Il n’est cependant pas contesté que celui-ci était absent le mardi 21 janvier suivant sans qu’il ne démontre avoir adressé un justificatif pour cette absence , ni avoir sollicité une autorisation d’absence . Malgré la mise en demeure de son employeur envoyée en lettre recommandée le 24 janvier 2014 d’avoir à informer son emplyeur de toute absence et d’en justifier , celui-ci ne l’a pas fait et ne le démontre pas .
Monseur [O] verse aux débats le certificat de décès de son père, ainsi que son passeport montrant qu’il s’est rendu du 19 janvier au 27 janvier au Cameroun mais ne produit aucun document démontrant avoir fournit ces documents à son employeur , ni même l’en avoir informé
Pas plus qu’il ne justifie avoir au moment de sa mise à pied ou de l’entretien préalable fournit ces éléments à son employeur .
Il ne peut donc soutenir que cette absence correspondait aux congés légaux de 3 jours prévus en cas de décès d’un proche .
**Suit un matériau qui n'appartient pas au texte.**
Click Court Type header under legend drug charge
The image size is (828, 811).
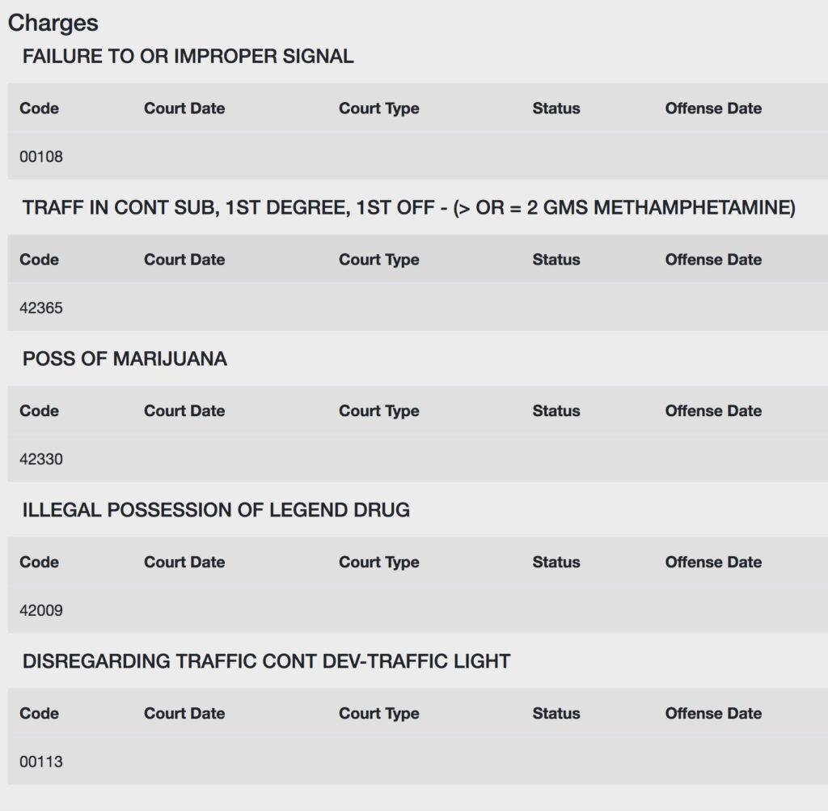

Il sera observé que l’absence d’un vendeur sur son lieu de travail sans que l’employeur en soit informé oblige celui-ci à organiser son remplacement dans l’urgence et fait reposer sa charge de travail sur ses collègues .
Ce grief justifie à lui seul le licenciement , sans qu’il soit nécessaire que l’employeur démontre la réalité des autres reproches fait au salarié .
Il sera observé que monsieur [O] ne démontre pas le changement de direction qui serait à l’origine de son licenciement , ni une machination ourdie suite à sa plainte pour harcélement qui date du mois de juin 2013. Il sera également relevé que suite à sa dénonciation de changement de planning permanent t au harcèlement dont il se sentait l’objet , son employeur suite à l’avis du médecin du travail lui a proposé deux changements de magasin qu’il a refusé .
Dès lors, le lien entre ces éléments et son licenciement n’est pas établi .
La société GIFI a licencié monsieur [O] pour faute grave , cependant compte tenu de la situation personnelle du salrié qui a subi deux décès dans sa famille dans une période de temps proche , le licenciement sera considéré comme reposant sur une cause sérieuse et réelle .
Le salaire moyen de monsieur [O] sera fixé à 1504,98€
Il sera fait droit à la demande en paiement du salaire pendant la mise à pied soit la somme de 1053,48€ et 105,34€ au titre des congés payés afférents € à sa demande d’indemnité de licenciement soit la somme de 1234,48€ et de 3009,96€ et 300,90€ au titre des congés payés afférents
Sur le préjudice moral
s’il est inéniable que le décès de son enfant et de son père ont causé un préjudice moral à monsieur [O], l’employeur qui a licencié le salarié pour l’absence d’information et de justification des motifs de l’absence n’a comis aucune faute justifiant une indemnisation.
Monsieur [O] sera débouté de cette demande .
Sur la demande de remise de documents :
Compte tenu des développements qui précèdent, la demande tendant à la remise de documents sociaux conformes est fondée et il y est fait droit dans les termes du
dispositif notamment en ce qui concerne le préavis
PAR CES MOTIFS
INFIRME le jugement ,
Et statuant à nouveau,
DEBOUTE monsieur [O] de sa demande de dommages et intérêts pour préjudice moral
CONDAMNE la société GIFI MAG à payer à monsieur [O] la somme de :
– 3009,96€ à titre d’indemnité compensatrice de préavis et 300,90 € au titre des congés payés y afférents,
– 1234,48€ euros à titre d’indemnité (légale ou conventionnelle) de licenciement
– 1053,48€ à titre de rappel de salaire et 105,34€ au titre des congés payés afférents € à sa demande d’indemnité de licenciement soit la somme de et de€ au titre des congés euros et € au titre des congés payés y afférents
– Ordonne la remise par la société GIFI MAG à monsieur [O] de bulletins de paye, d’une attestation Pôle Emploi et d’un certificat de travail conformes au présent arrêt
DIT n’y avoir lieu à prononcer une astreinte
Vu l’article 700 du code de procédure civile,
CONDAMNE la société GIFI MAG à payer à monsieur [O] la somme de 2000 euros au titre de l’article 700 du code de procédure civile ;
DEBOUTE les parties du surplus des demandes ,
LAISSE les dépens à la charge de la société GIFI MAG.